Checking independence: \[ \mathbb{P}(A)\mathbb{P}(C) = \frac{1}{6} \cdot \frac{1}{6} = \frac{1}{36} = \mathbb{P}(A \cap C) \] Since \(\mathbb{P}(A \cap C) = \mathbb{P}(A)\mathbb{P}(C)\), \(A\) and \(C\) are independent.

By the same reasoning as part (b), with the roles of the red and blue dice swapped, \(\mathbb{P}(D) = \frac{1}{6}\) and \(\mathbb{P}(A \cap D) = \frac{1}{36}\) (the only outcome in both events is \((4,4)\)).

Checking independence: \[ \mathbb{P}(A)\mathbb{P}(D) = \frac{1}{6} \cdot \frac{1}{6} = \frac{1}{36} = \mathbb{P}(A \cap D) \] Since \(\mathbb{P}(A \cap D) = \mathbb{P}(A)\mathbb{P}(D)\), \(A\) and \(D\) are independent.

\(C \cap D\) occurs only when the red die is 4 and the blue die is 4, i.e., only the outcome \((4,4)\), so \(\mathbb{P}(C \cap D) = \frac{1}{36}\).

Checking independence: \[ \mathbb{P}(C)\mathbb{P}(D) = \frac{1}{6} \cdot \frac{1}{6} = \frac{1}{36} = \mathbb{P}(C \cap D) \] Since \(\mathbb{P}(C \cap D) = \mathbb{P}(C)\mathbb{P}(D)\), \(C\) and \(D\) are independent.

For \(A\), \(C\), and \(D\) to be independent, we need (among other things) \(\mathbb{P}(A \cap C \cap D) = \mathbb{P}(A)\mathbb{P}(C)\mathbb{P}(D)\).

The event \(A \cap C \cap D\) requires the red die to be 4, the blue die to be 4, and the two dice to match — but if both dice already show 4, they automatically match.
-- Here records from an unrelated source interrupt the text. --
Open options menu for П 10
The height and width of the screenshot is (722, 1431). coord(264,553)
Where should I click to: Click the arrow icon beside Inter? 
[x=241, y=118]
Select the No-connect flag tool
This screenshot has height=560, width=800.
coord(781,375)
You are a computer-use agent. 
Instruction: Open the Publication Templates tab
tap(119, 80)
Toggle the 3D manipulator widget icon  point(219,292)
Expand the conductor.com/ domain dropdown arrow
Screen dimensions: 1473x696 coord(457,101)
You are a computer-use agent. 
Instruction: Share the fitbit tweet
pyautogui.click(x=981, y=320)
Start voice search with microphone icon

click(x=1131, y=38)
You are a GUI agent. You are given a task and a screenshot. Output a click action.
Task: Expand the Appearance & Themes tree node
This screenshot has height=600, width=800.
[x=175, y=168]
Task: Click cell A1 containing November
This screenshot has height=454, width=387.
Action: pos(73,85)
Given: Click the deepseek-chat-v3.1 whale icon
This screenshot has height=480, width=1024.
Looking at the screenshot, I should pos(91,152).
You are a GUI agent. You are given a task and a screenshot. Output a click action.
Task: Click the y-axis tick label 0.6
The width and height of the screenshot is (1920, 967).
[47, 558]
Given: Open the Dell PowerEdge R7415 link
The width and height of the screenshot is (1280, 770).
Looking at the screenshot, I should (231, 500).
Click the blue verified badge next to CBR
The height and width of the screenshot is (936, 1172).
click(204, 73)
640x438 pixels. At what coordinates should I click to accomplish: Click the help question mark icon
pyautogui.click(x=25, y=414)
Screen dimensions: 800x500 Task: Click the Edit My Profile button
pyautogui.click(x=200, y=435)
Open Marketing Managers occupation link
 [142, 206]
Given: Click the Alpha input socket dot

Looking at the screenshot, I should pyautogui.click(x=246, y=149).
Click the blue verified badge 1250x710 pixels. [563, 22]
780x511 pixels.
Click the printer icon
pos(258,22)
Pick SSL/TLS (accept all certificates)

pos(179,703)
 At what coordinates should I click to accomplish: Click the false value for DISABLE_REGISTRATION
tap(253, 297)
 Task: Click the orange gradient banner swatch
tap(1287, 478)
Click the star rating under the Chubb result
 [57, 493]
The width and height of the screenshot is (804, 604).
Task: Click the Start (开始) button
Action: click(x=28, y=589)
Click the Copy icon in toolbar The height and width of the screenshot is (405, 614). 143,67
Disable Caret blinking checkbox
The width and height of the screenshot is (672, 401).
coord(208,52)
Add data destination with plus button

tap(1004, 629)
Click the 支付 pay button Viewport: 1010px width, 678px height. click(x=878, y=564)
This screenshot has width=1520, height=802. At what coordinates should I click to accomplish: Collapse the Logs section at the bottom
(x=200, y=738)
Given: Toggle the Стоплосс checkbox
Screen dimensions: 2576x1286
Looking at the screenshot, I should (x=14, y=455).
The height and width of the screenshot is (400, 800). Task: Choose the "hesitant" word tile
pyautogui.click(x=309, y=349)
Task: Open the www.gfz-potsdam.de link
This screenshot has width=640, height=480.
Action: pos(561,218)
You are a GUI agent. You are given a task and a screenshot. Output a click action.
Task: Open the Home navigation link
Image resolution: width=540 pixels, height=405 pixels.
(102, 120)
So \(A \cap C \cap D\) is just the single outcome \((4,4)\), giving \(\mathbb{P}(A \cap C \cap D) = \frac{1}{36}\).

On the other hand, \[ \mathbb{P}(A)\mathbb{P}(C)\mathbb{P}(D) = \frac{1}{6} \cdot \frac{1}{6} \cdot \frac{1}{6} = \frac{1}{216} \] Since \(\frac{1}{36} \neq \frac{1}{216}\), the three events are not all independent — even though, as shown in parts (b)–(d), they are pairwise independent.